**WHAT YOU NEED TO DO:** Reproduce the records below verbatim, from the line containing "I will coord(240,432)." through the line containing "tap(737, 542)", both lines included, and nothing else.

Raw records
* Start *

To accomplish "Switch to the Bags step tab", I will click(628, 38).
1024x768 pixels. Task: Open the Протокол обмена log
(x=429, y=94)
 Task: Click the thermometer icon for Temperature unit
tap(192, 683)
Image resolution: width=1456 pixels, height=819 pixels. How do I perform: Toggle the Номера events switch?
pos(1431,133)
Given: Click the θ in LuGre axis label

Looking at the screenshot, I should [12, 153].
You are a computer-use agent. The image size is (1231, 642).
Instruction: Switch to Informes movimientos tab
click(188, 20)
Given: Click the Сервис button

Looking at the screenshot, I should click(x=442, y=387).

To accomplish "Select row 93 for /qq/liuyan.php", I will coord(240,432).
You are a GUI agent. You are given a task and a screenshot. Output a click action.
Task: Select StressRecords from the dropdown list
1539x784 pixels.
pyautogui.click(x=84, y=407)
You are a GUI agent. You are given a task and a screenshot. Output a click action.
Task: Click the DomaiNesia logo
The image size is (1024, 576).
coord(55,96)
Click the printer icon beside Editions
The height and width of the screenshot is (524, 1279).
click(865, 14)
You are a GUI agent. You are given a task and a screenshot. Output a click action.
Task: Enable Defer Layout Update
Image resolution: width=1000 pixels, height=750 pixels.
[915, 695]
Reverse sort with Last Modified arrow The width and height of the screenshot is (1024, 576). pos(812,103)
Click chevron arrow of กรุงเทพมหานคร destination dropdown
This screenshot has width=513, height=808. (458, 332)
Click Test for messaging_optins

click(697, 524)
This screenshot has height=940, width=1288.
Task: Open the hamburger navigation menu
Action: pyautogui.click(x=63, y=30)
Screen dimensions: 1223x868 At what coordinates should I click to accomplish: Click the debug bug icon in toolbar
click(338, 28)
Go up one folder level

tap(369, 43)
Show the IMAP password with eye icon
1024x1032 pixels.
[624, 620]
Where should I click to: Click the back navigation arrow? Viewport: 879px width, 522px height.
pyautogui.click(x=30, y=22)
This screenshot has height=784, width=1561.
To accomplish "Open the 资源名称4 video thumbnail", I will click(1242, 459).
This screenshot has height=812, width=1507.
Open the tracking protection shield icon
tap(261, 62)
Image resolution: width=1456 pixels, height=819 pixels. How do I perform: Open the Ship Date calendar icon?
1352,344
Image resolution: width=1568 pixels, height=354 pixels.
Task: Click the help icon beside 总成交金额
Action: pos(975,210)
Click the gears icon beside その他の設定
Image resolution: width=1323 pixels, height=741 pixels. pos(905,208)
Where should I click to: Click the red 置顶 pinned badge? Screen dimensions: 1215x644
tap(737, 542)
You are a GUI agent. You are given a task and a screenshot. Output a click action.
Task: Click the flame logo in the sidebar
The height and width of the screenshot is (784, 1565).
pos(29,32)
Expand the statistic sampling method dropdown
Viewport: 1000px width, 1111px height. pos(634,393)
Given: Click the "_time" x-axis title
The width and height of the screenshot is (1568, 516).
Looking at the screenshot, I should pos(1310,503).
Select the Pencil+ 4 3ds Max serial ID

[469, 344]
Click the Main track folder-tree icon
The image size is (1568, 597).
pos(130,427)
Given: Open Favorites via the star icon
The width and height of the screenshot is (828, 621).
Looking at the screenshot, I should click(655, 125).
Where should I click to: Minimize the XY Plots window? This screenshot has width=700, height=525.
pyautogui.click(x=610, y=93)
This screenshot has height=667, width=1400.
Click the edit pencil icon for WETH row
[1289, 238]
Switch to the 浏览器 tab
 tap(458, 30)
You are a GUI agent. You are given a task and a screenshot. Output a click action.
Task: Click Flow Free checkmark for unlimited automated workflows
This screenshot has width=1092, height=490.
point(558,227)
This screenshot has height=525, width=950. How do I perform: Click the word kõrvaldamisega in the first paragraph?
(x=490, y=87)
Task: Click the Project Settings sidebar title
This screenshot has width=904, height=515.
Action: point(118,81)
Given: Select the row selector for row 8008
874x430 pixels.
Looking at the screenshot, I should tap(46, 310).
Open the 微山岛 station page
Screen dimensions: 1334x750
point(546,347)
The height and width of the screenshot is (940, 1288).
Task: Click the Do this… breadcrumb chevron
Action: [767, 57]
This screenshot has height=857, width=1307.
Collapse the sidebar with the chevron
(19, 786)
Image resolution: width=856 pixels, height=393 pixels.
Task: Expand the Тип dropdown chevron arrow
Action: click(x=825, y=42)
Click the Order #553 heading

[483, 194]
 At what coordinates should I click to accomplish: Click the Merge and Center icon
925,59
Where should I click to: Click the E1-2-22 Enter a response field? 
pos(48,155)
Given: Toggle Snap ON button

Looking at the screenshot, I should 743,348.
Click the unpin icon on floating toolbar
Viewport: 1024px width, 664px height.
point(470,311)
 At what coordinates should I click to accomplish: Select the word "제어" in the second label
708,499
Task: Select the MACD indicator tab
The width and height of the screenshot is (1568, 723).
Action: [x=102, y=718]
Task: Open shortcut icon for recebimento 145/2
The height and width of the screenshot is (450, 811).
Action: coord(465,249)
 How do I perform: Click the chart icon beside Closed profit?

* End *

**COMPLETE ANSWER:**
To accomplish "Select row 93 for /qq/liuyan.php", I will coord(240,432).
You are a GUI agent. You are given a task and a screenshot. Output a click action.
Task: Select StressRecords from the dropdown list
1539x784 pixels.
pyautogui.click(x=84, y=407)
You are a GUI agent. You are given a task and a screenshot. Output a click action.
Task: Click the DomaiNesia logo
The image size is (1024, 576).
coord(55,96)
Click the printer icon beside Editions
The height and width of the screenshot is (524, 1279).
click(865, 14)
You are a GUI agent. You are given a task and a screenshot. Output a click action.
Task: Enable Defer Layout Update
Image resolution: width=1000 pixels, height=750 pixels.
[915, 695]
Reverse sort with Last Modified arrow The width and height of the screenshot is (1024, 576). pos(812,103)
Click chevron arrow of กรุงเทพมหานคร destination dropdown
This screenshot has width=513, height=808. (458, 332)
Click Test for messaging_optins

click(697, 524)
This screenshot has height=940, width=1288.
Task: Open the hamburger navigation menu
Action: pyautogui.click(x=63, y=30)
Screen dimensions: 1223x868 At what coordinates should I click to accomplish: Click the debug bug icon in toolbar
click(338, 28)
Go up one folder level

tap(369, 43)
Show the IMAP password with eye icon
1024x1032 pixels.
[624, 620]
Where should I click to: Click the back navigation arrow? Viewport: 879px width, 522px height.
pyautogui.click(x=30, y=22)
This screenshot has height=784, width=1561.
To accomplish "Open the 资源名称4 video thumbnail", I will click(1242, 459).
This screenshot has height=812, width=1507.
Open the tracking protection shield icon
tap(261, 62)
Image resolution: width=1456 pixels, height=819 pixels. How do I perform: Open the Ship Date calendar icon?
1352,344
Image resolution: width=1568 pixels, height=354 pixels.
Task: Click the help icon beside 总成交金额
Action: pos(975,210)
Click the gears icon beside その他の設定
Image resolution: width=1323 pixels, height=741 pixels. pos(905,208)
Where should I click to: Click the red 置顶 pinned badge? Screen dimensions: 1215x644
tap(737, 542)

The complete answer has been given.